Some vestigial habits remained. The dozens of bolts that held Caro's Midday (1960) together are, for the most part, ornamental: a kind of decorative texture, like studs on a jacket. But by 1962, when he made Early One Morning, Caro was in full control of his sculptural means. Its red paint is so intense as to produce a vibration, a smarting optical dazzle. This lightness and disembodiment is reinforced by the forms; they touch and spring away from one another with a delectably airy insouciance. Caro's sculpture from now on would be a matter of touch and gesture rather than accumulation and structure. Later works like Orangerie or even some of the unpainted, varnished steel pieces he made in 1974 at Veduggio, in Italy, conspire, in their deft placement and laconic sufficiency, toward an elegance unmatched in contemporary sculpture.
Sublime Essence. Well and good; but the effort to go further, to establish Caro as the one and only serious heavy weight, can lead Caro's exegetes into some astounding cadenzas of gibberish. Thus to Michael Fried a simple cantilever structure like Caro's Prairie (1967) becomes nothing less than a metaphor of sublime essence rising above the gross sublunary earth: "Prairie defines the ground, not as that which ultimately supports everything else, but as that which does not in itself require support. It makes this fact about the ground both phenomenologically surprising and sculpturally significant."

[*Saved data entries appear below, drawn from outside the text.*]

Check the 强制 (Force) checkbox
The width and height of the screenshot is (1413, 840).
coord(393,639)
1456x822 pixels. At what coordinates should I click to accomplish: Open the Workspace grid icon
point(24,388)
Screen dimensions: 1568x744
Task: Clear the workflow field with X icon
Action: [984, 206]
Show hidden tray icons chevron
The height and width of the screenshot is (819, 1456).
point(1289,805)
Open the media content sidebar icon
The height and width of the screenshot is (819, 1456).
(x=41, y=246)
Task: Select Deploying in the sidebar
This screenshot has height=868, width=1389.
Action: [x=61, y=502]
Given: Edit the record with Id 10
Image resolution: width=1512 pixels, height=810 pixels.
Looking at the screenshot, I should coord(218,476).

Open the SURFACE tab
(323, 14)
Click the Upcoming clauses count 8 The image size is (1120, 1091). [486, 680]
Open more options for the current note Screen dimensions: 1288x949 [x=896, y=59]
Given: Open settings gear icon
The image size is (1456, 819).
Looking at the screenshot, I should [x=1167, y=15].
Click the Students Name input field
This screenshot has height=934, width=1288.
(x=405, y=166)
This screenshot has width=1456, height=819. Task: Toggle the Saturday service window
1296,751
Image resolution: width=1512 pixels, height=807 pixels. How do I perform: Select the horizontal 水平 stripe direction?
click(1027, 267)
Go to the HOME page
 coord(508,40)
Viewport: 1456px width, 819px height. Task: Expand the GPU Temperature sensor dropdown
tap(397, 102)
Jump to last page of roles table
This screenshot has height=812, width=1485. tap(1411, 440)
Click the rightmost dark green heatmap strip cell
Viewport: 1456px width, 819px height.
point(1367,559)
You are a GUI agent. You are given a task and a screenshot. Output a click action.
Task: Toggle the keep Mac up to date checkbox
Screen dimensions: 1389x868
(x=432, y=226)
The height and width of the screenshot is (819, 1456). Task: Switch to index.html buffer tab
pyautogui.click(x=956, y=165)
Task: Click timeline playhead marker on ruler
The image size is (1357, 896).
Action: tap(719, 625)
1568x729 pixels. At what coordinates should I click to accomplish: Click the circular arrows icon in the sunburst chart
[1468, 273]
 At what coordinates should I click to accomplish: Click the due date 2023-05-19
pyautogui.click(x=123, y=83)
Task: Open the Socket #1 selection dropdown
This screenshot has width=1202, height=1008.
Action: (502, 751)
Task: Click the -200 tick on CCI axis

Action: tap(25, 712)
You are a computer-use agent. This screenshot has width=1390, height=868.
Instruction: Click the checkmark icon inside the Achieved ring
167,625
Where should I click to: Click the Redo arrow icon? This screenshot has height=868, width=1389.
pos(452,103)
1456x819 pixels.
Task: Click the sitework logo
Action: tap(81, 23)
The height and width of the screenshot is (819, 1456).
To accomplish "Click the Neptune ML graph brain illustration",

Of course, it would only do this to people who find the solidity of the earth (or the floor of MOMA) rather odd and need to be reminded of it by sculptures. The denial of the material in Caro's work, quite as much as its formal precision, appeals to the transcendentalist mind: to a criticism based on the flatness of painting and the open pictoriality of sculpture, on work that "overcomes" its own material essence.